The rating percentage is only one part of the claim. Evidence may also need to address:

  • An in-service event or hazardous noise exposure
  • A current hearing loss disability under VA standards
  • A nexus between service and the current condition
  • Continuity of symptoms when medical records are limited
  • Whether both ears should be service-connected

A normal hearing test at separation does not automatically resolve every service-connection question. The VA must consider the full record, including threshold shifts, military duties, credible reports, and post-service medical evidence.

Challenging an Incorrect Hearing Loss Rating

A veteran who disagrees with a decision generally has one year from the date VA mailed the decision to choose a review option. The right option depends on the error and the evidence available.

A Supplemental Claim allows the veteran to submit new and relevant evidence. This route may fit a claim supported by a new audiogram, a medical nexus opinion, corrected service records, or evidence showing that the C&P examiner used the wrong test.

A Higher-Level Review asks a senior VA reviewer to examine the existing record. New evidence cannot be submitted through this option. It may fit a clear error in applying Table VI, Table VII, or the exceptional-pattern rules.

A Board Appeal sends the dispute to the Board of Veterans’ Appeals. The veteran can choose a record review, submit additional evidence, or request a hearing, depending on the selected docket.
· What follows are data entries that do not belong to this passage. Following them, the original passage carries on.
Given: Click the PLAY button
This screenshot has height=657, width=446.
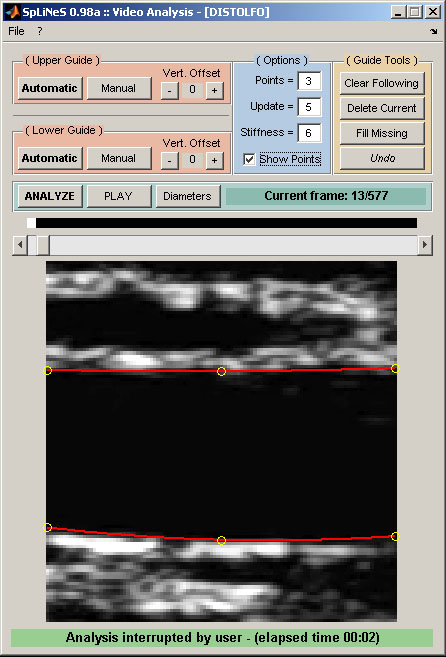Looking at the screenshot, I should 119,196.
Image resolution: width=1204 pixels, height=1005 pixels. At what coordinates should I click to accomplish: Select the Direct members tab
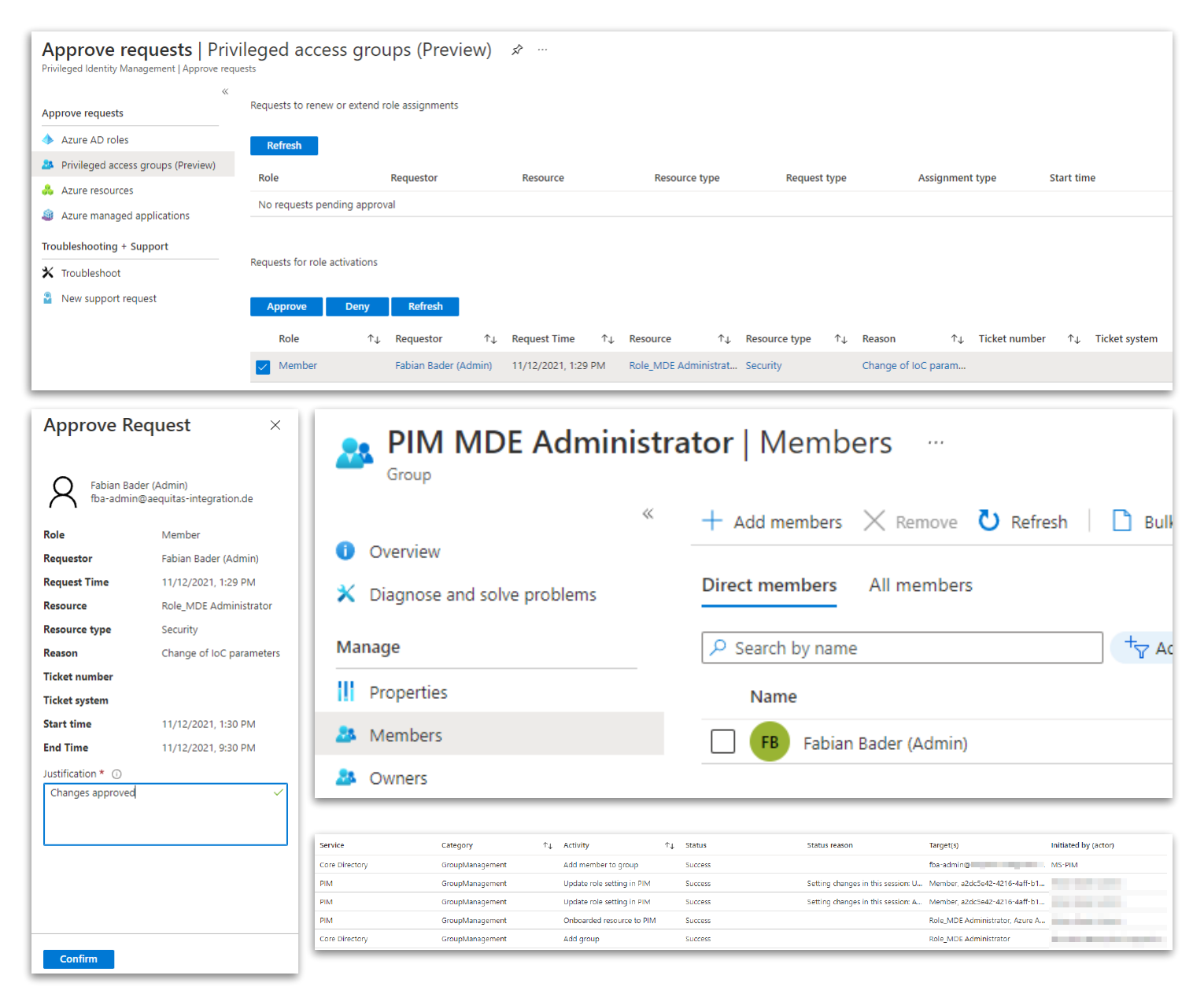click(768, 585)
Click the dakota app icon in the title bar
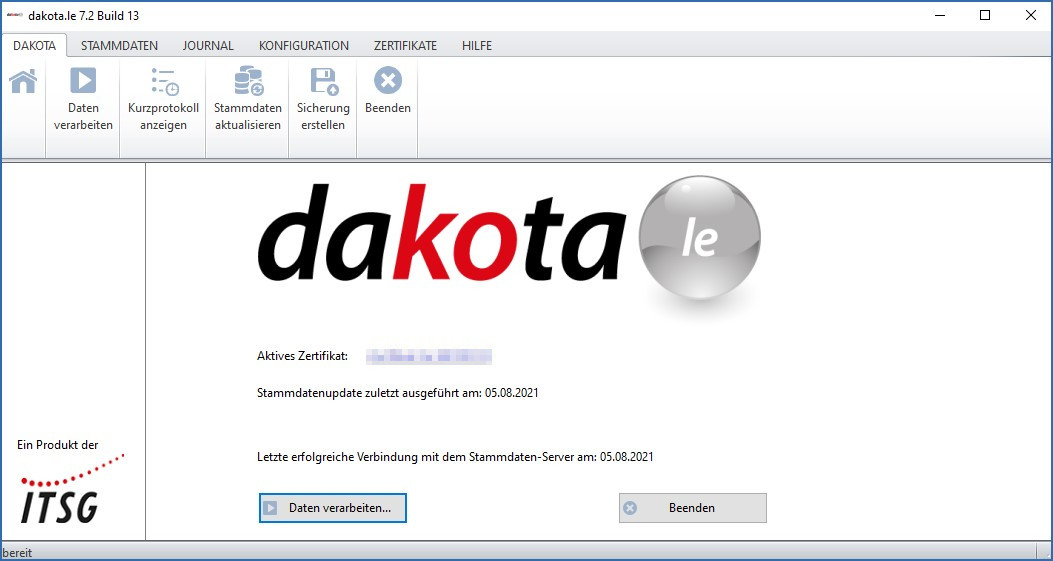Screen dimensions: 1053x561 point(14,15)
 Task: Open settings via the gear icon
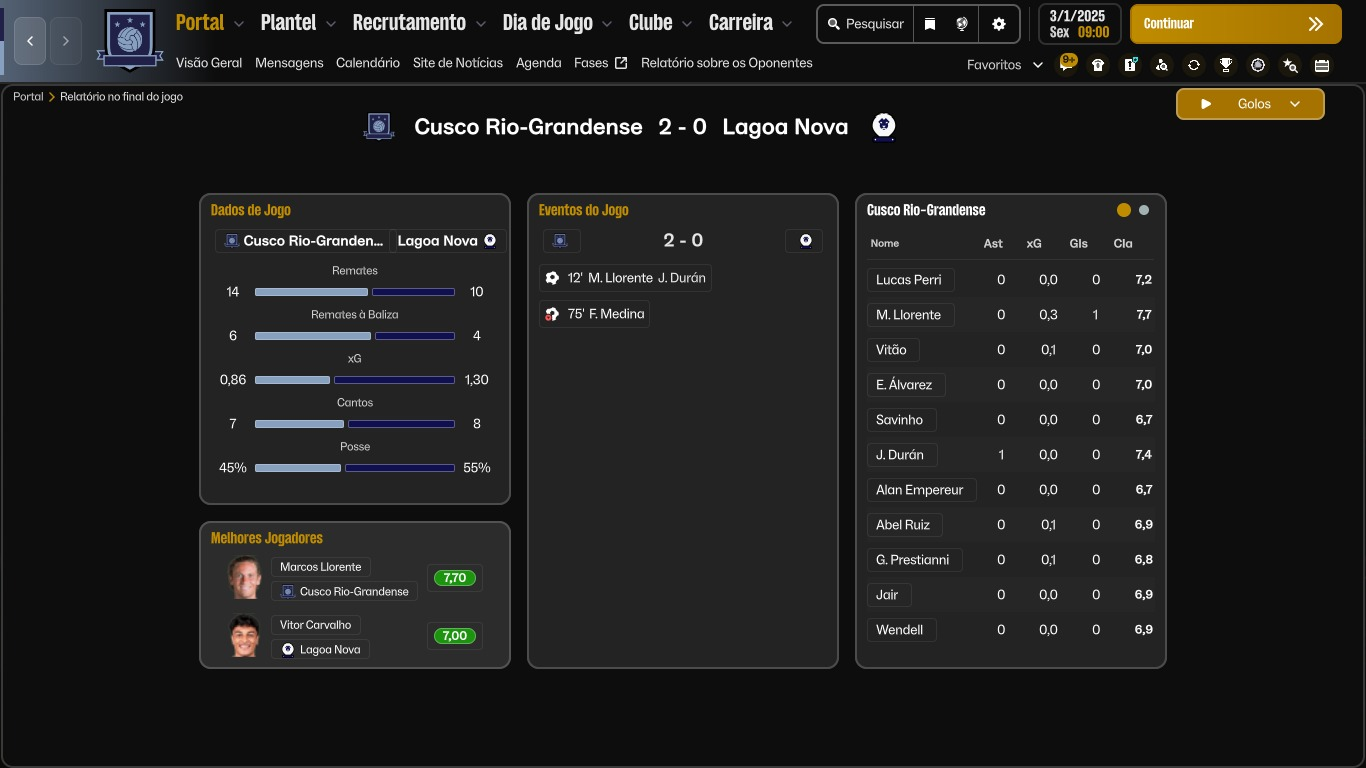pos(999,24)
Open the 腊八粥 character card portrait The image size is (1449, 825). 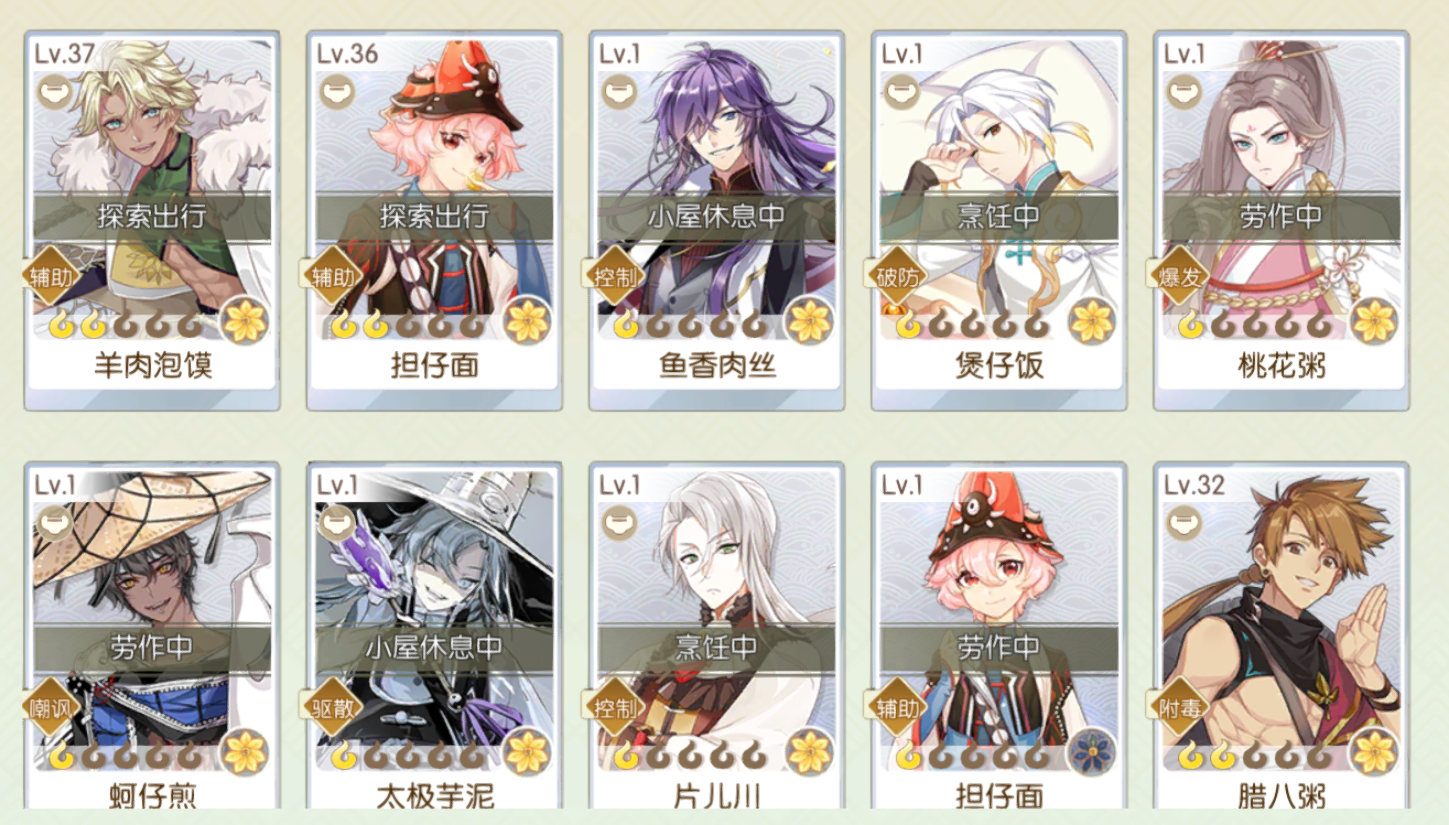[1281, 610]
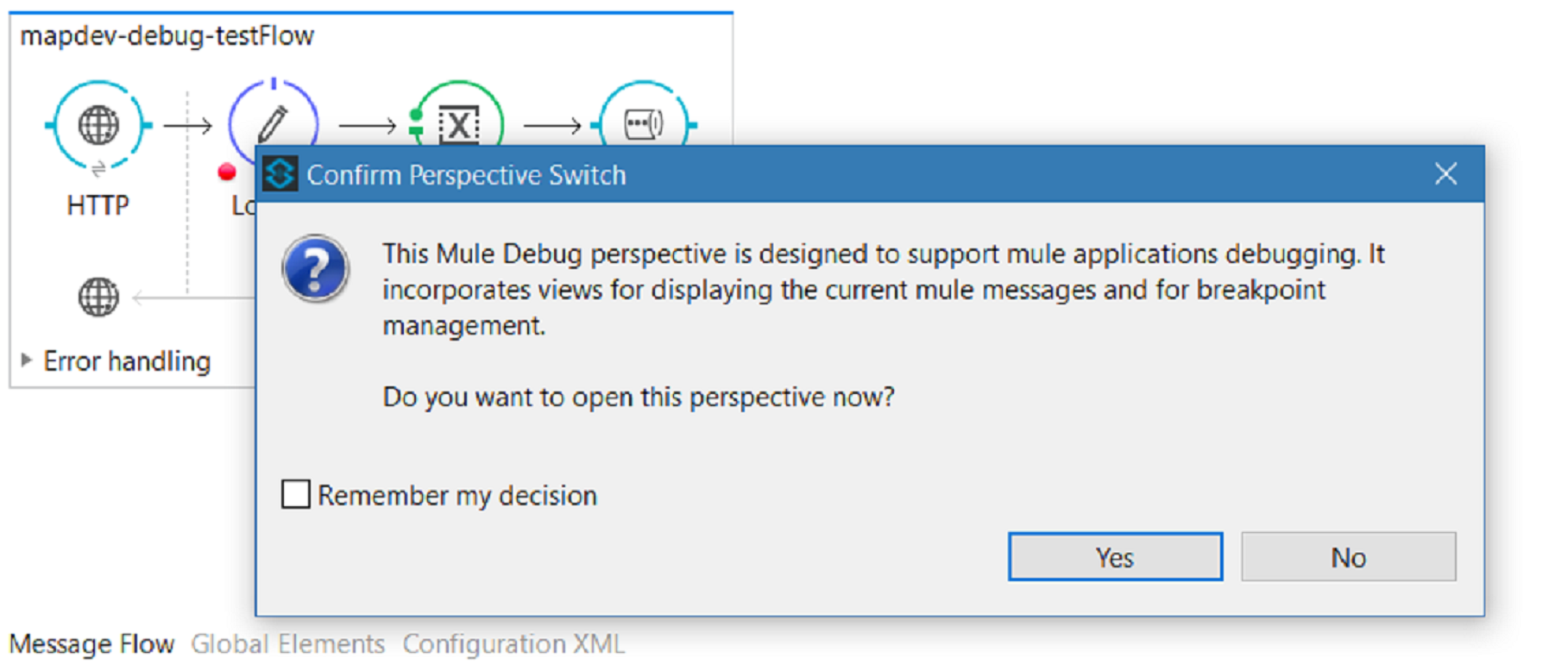Viewport: 1568px width, 664px height.
Task: Click the Mule logo in dialog title
Action: [280, 174]
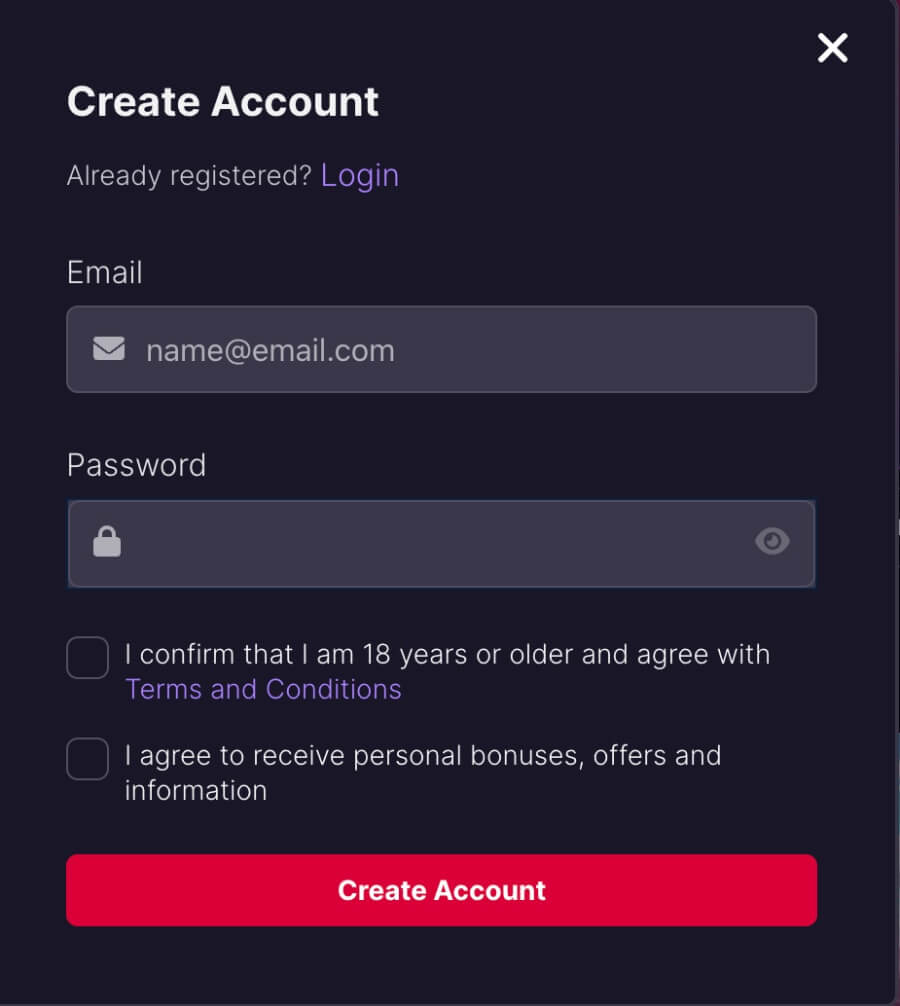This screenshot has width=900, height=1006.
Task: Open the Login link
Action: 360,176
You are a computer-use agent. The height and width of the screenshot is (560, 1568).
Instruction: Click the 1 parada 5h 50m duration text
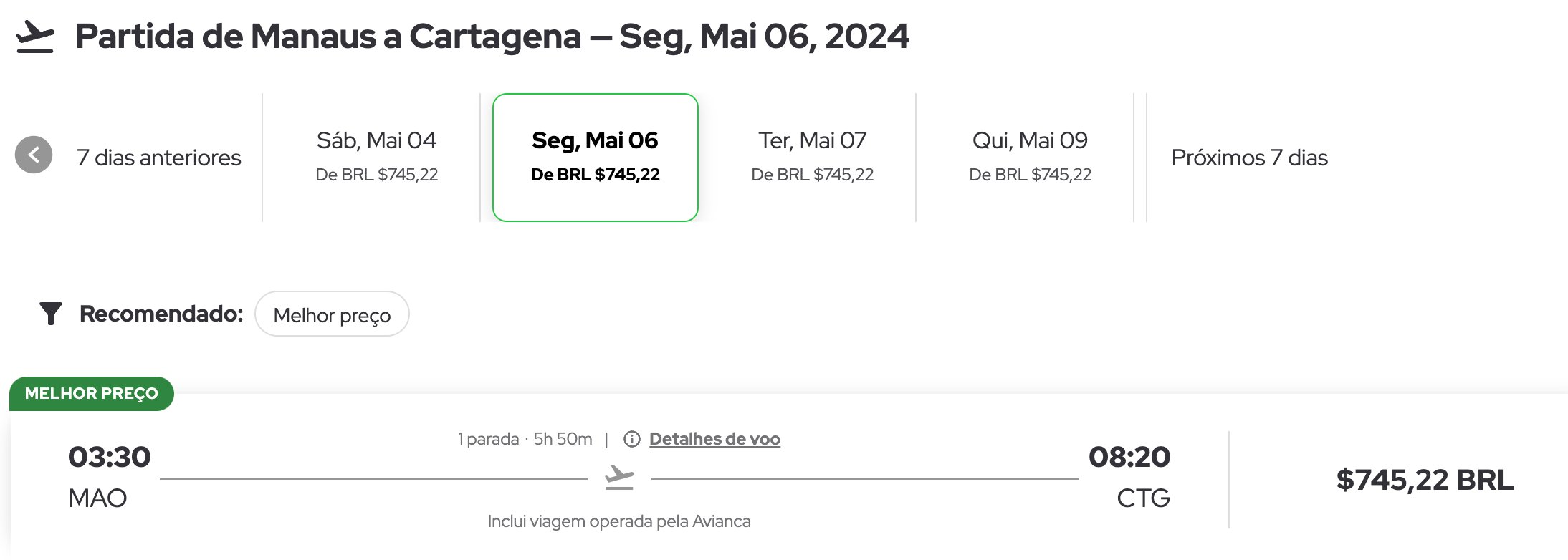click(x=525, y=439)
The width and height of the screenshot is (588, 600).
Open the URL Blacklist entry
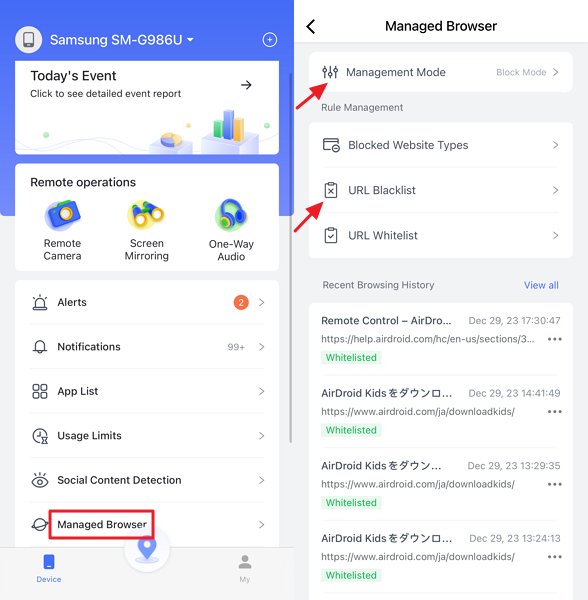[x=441, y=190]
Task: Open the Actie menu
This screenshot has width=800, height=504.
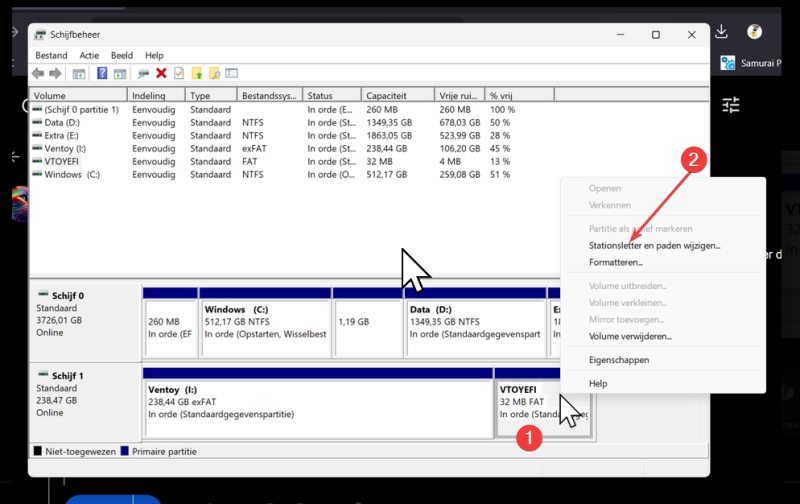Action: (x=89, y=55)
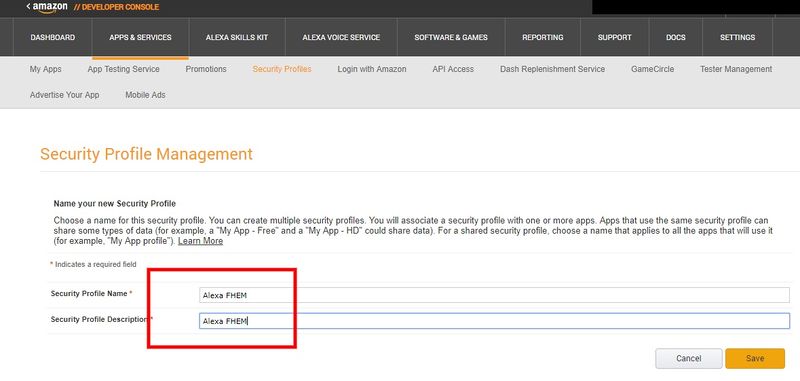The image size is (800, 381).
Task: Open the Settings tab
Action: coord(737,37)
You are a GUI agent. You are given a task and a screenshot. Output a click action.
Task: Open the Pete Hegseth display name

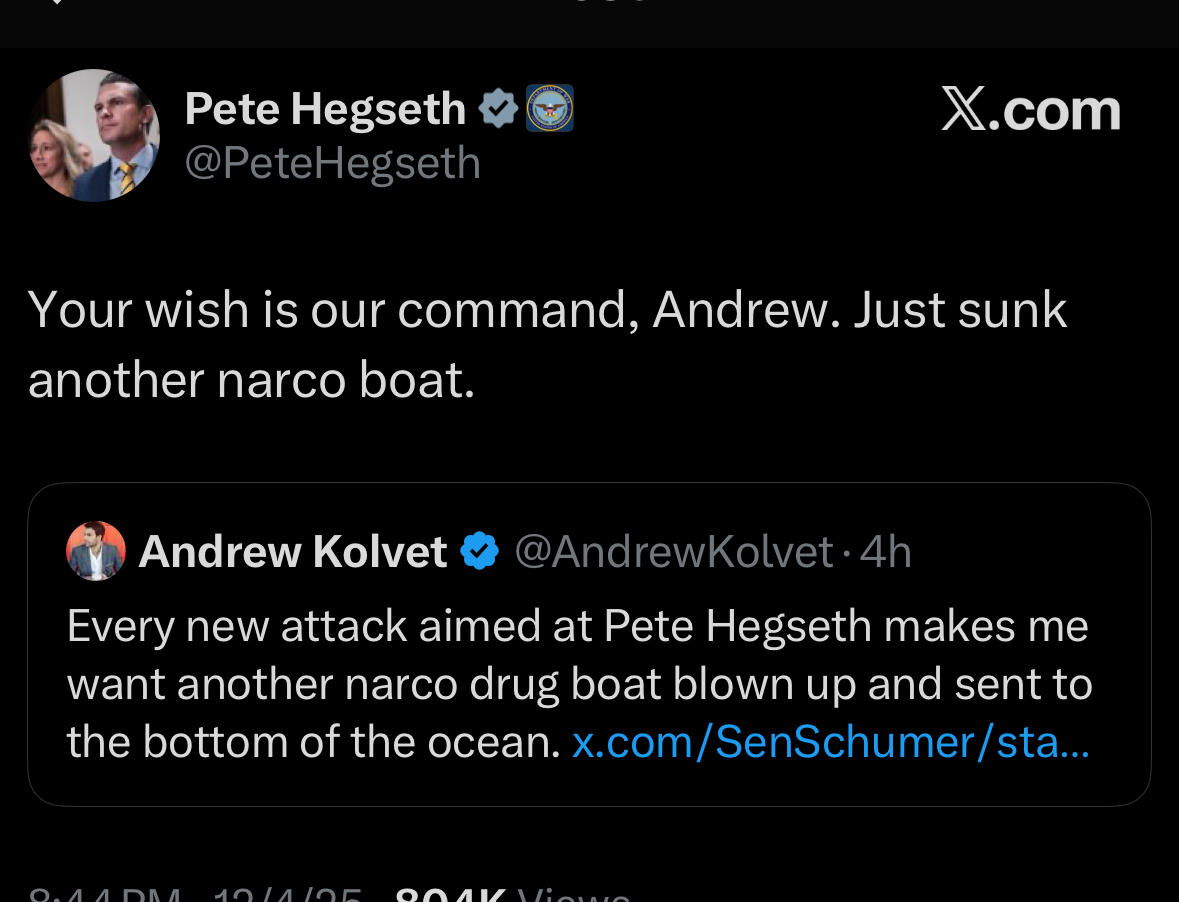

Common issues include a missing frequency, an incorrect puretone average, use of a non-Maryland speech test, failure to apply 38 C.F.R. § 4.86, or treating the non-service-connected ear incorrectly. A decision can also overlook evidence connecting hearing loss to military noise exposure.

Veterans seeking help in Florida can review how VA disability ratings work before deciding whether to request review. An accredited representative or attorney can compare the examination report with the rating tables and identify the evidence needed for the next filing.

Conclusion

VA hearing loss ratings in 2026 depend mainly on four puretone thresholds, a Maryland CNC speech score, and the required VA tables. The final percentage comes from the combination of both ears, not from a simple average or a description of how frustrating hearing loss feels.

A 0% rating can still establish service connection, while an incorrect test method or missed exceptional pattern can affect the result. When the numbers, examination report, or service-connection analysis don’t match the evidence, the veteran has a reason to seek a careful review.